Rows from a dataset:

==========

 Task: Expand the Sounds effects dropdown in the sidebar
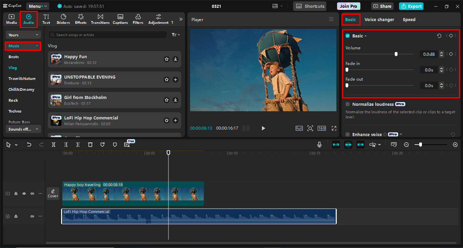[x=23, y=129]
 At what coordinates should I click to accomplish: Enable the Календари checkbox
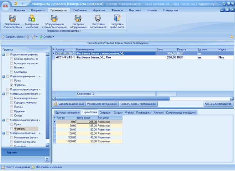point(11,72)
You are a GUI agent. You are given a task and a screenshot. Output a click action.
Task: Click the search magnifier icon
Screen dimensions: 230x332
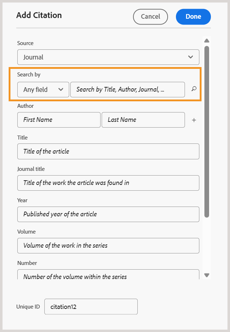(x=194, y=89)
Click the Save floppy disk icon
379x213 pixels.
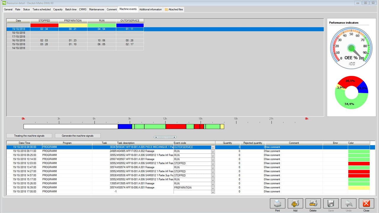click(x=331, y=204)
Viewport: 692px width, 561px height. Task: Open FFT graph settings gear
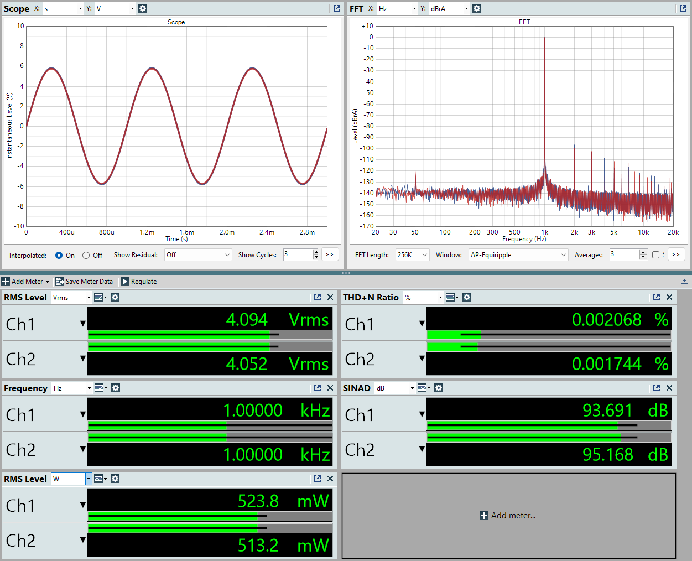tap(477, 8)
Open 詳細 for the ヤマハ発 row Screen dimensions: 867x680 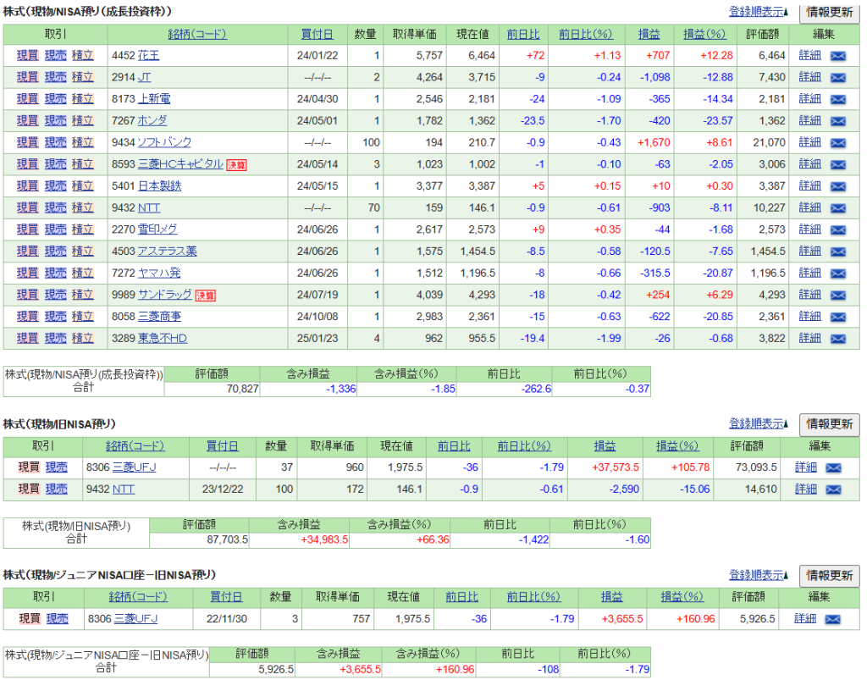[809, 273]
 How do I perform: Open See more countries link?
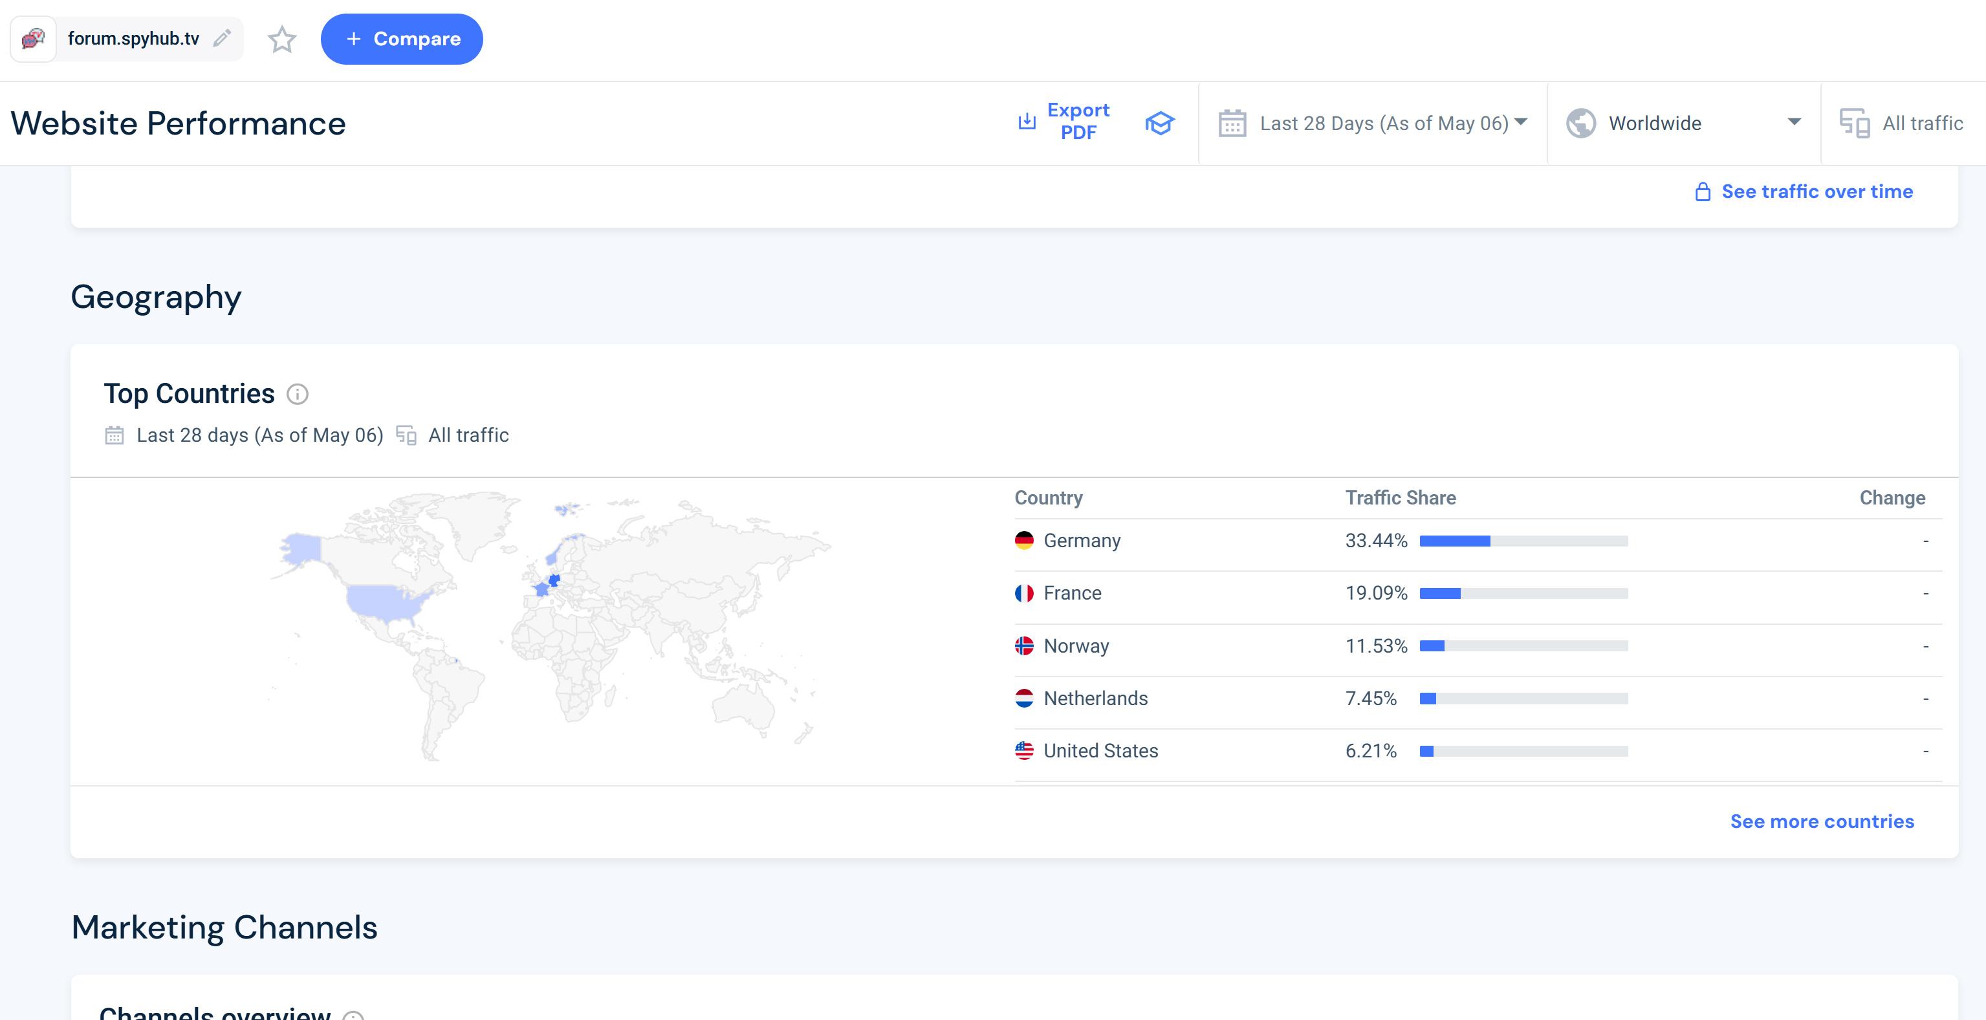tap(1821, 821)
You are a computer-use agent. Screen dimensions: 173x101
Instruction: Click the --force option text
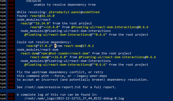pyautogui.click(x=57, y=76)
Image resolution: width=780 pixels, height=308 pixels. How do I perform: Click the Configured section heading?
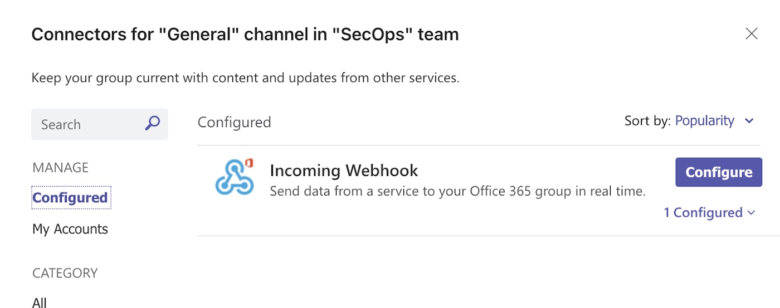[x=234, y=122]
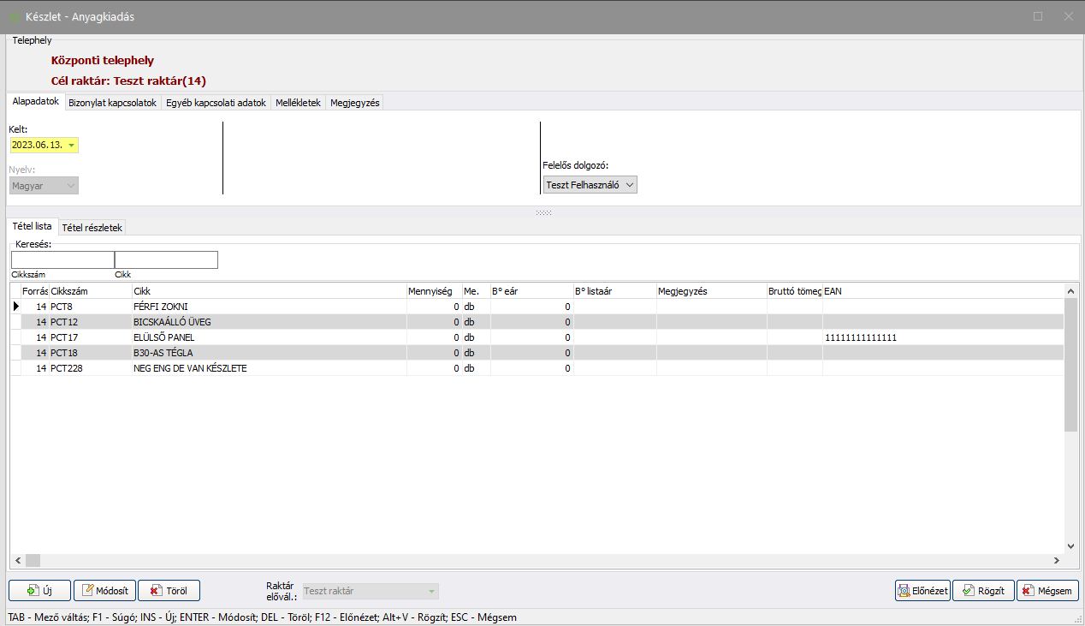This screenshot has height=626, width=1085.
Task: Switch to the Bizonylat kapcsolatok tab
Action: click(112, 103)
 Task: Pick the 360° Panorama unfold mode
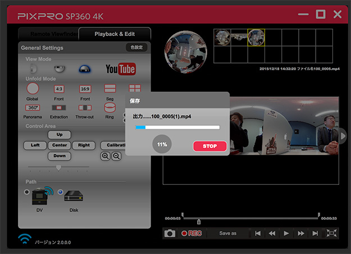(x=33, y=107)
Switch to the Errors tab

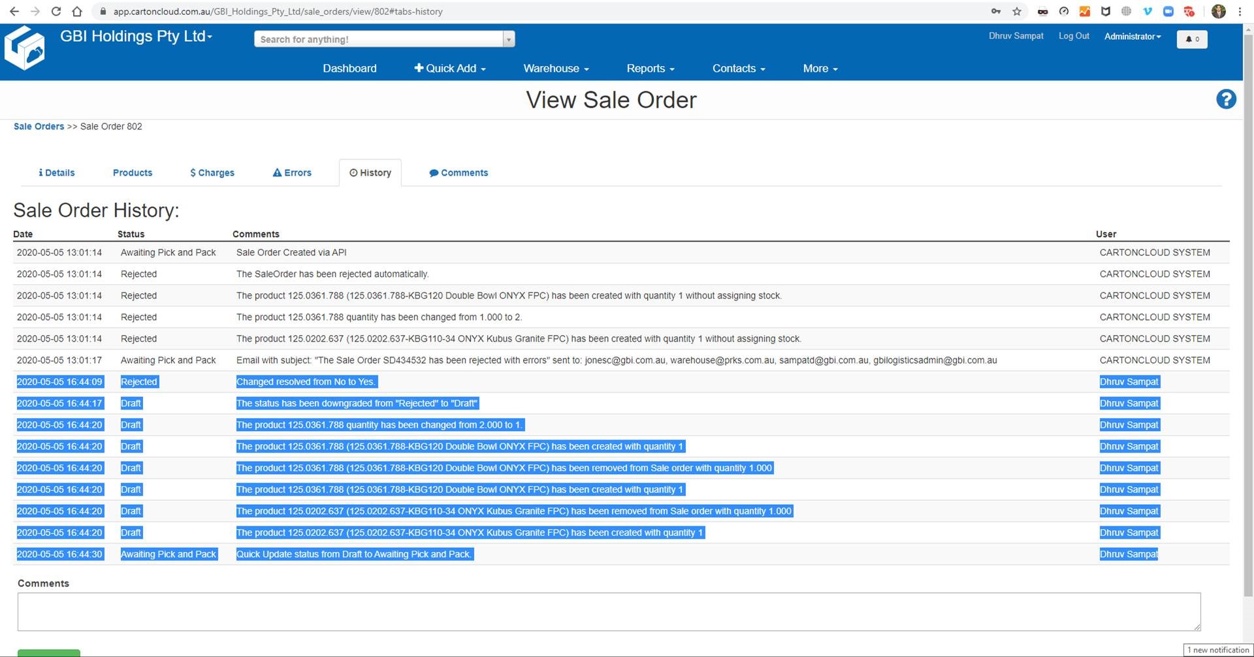click(292, 173)
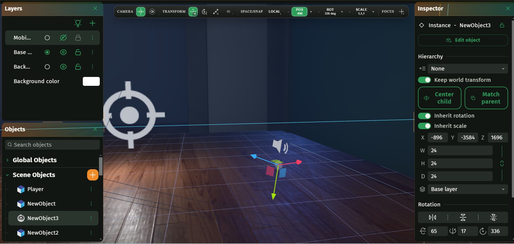Open the hierarchy parent None dropdown
The height and width of the screenshot is (244, 514).
(x=467, y=69)
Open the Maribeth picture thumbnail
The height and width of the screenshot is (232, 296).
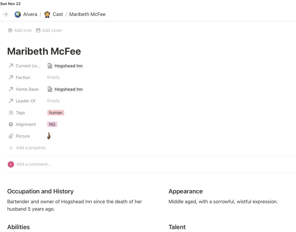(x=49, y=136)
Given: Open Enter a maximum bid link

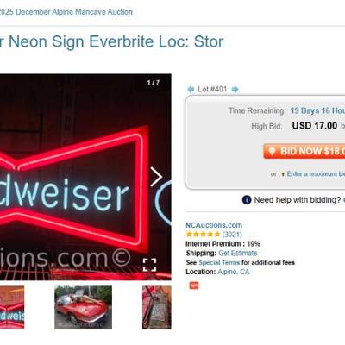Looking at the screenshot, I should coord(316,174).
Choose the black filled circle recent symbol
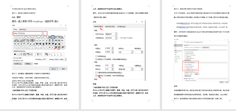The width and height of the screenshot is (236, 111). click(15, 54)
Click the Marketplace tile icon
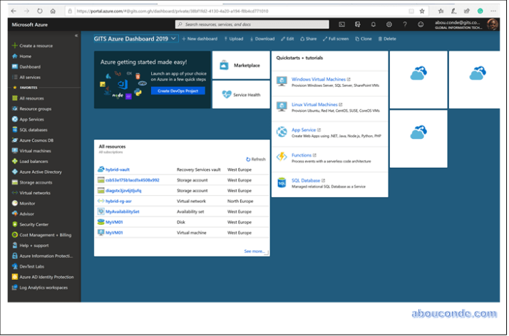The height and width of the screenshot is (336, 509). 225,65
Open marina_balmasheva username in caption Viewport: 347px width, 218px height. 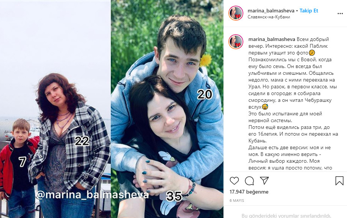tap(272, 39)
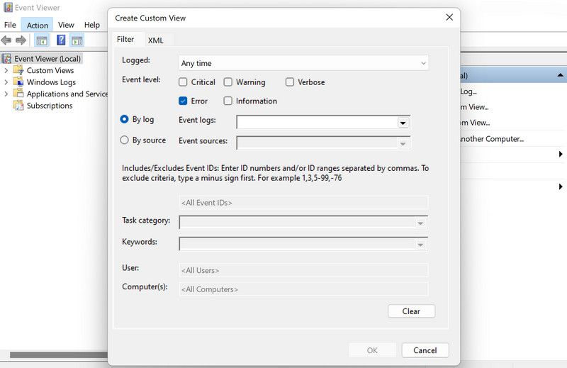This screenshot has width=567, height=368.
Task: Click the Cancel button
Action: (x=425, y=350)
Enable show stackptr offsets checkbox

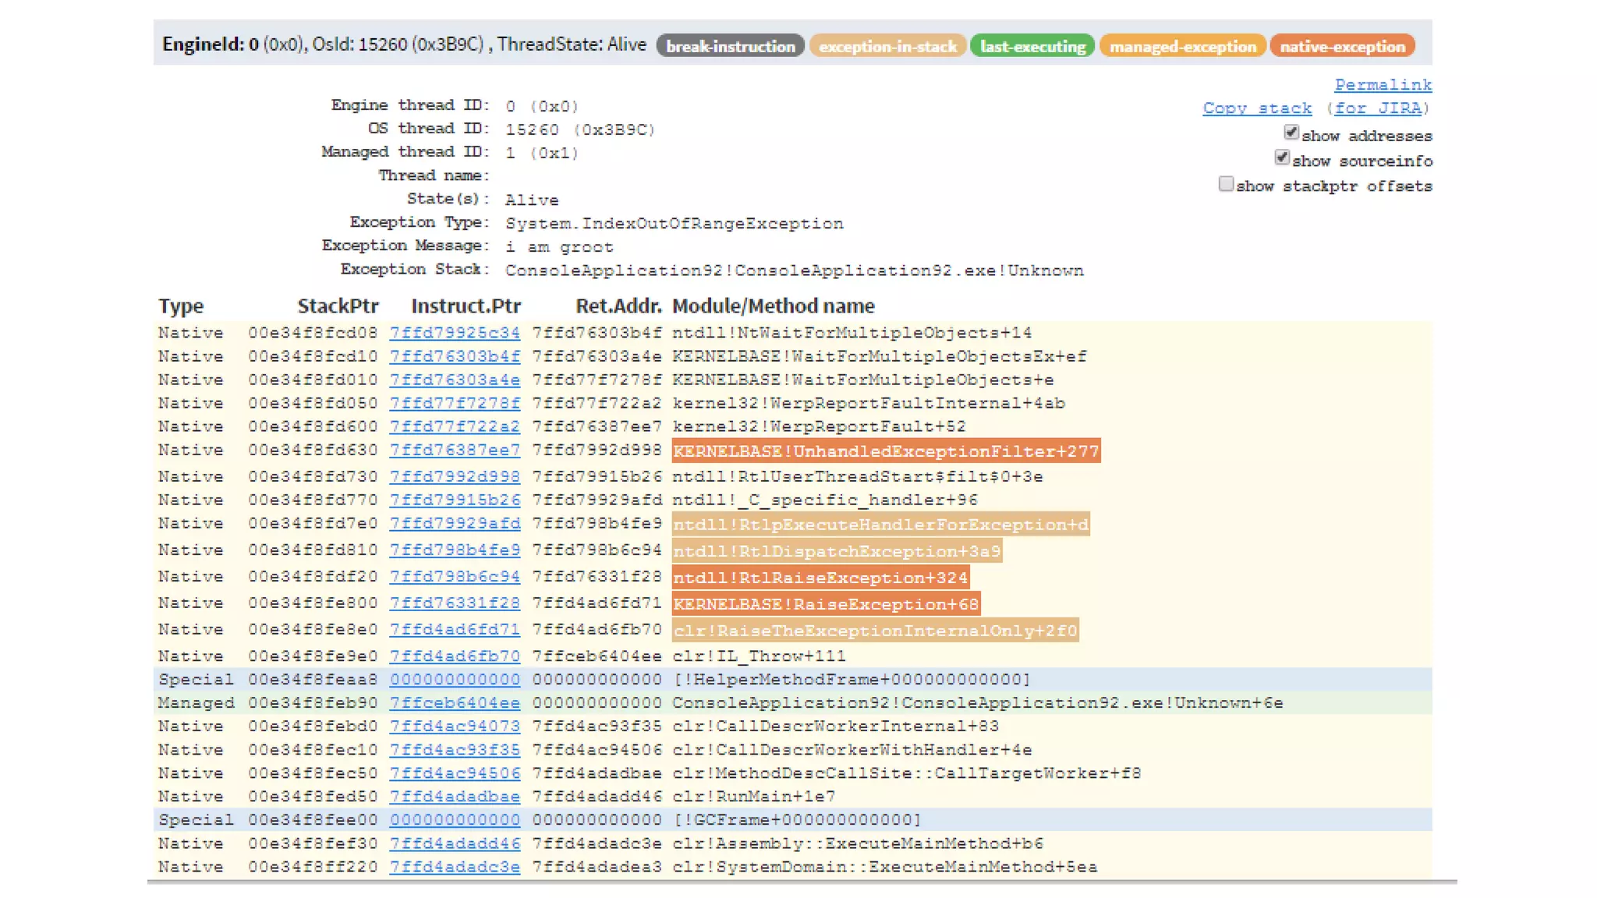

==========

Given problem - Edit the material, starting at its beginning and ending at the line containing "click(x=331, y=204)", so that "checkbox" becomes "check box" and all else stays unchanged. Give back only those lines, without the pictures.

Complete output -
 Task: Expand the Sounds effects dropdown in the sidebar
[x=23, y=129]
 At what coordinates should I click to accomplish: Enable the Календари check box
point(11,72)
You are a GUI agent. You are given a task and a screenshot. Output a click action.
Task: Click the search magnifier icon
Screen dimensions: 230x332
(x=194, y=89)
Click the Save floppy disk icon
379x213 pixels.
click(x=331, y=204)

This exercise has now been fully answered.